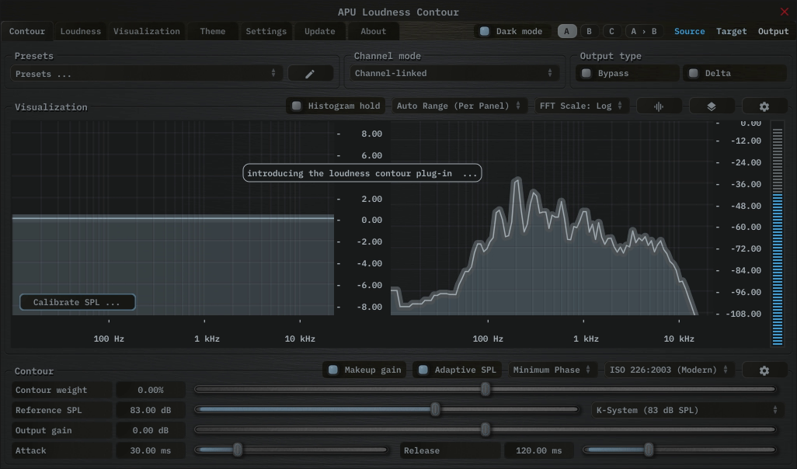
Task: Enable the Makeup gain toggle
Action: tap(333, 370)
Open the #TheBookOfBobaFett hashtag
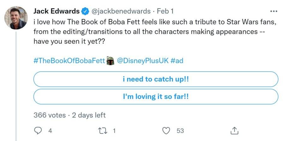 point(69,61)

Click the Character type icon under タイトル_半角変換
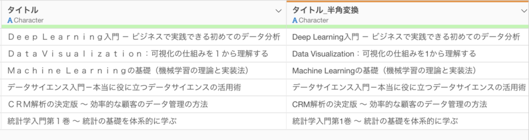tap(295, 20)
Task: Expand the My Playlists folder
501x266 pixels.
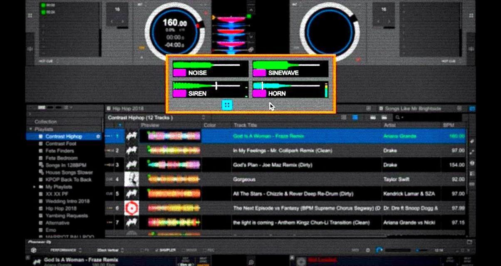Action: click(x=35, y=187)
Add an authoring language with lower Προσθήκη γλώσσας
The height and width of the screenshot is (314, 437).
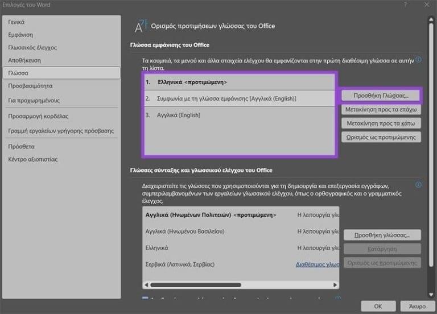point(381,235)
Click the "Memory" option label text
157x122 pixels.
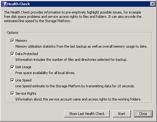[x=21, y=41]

— WHAT IS NEEDED —
Your answer must be the lines from the one containing "option label text" through the last line of the records, copied exactly, with no pictures.

— WRITTEN ANSWER —
Click the "Memory" option label text
157x122 pixels.
[x=21, y=41]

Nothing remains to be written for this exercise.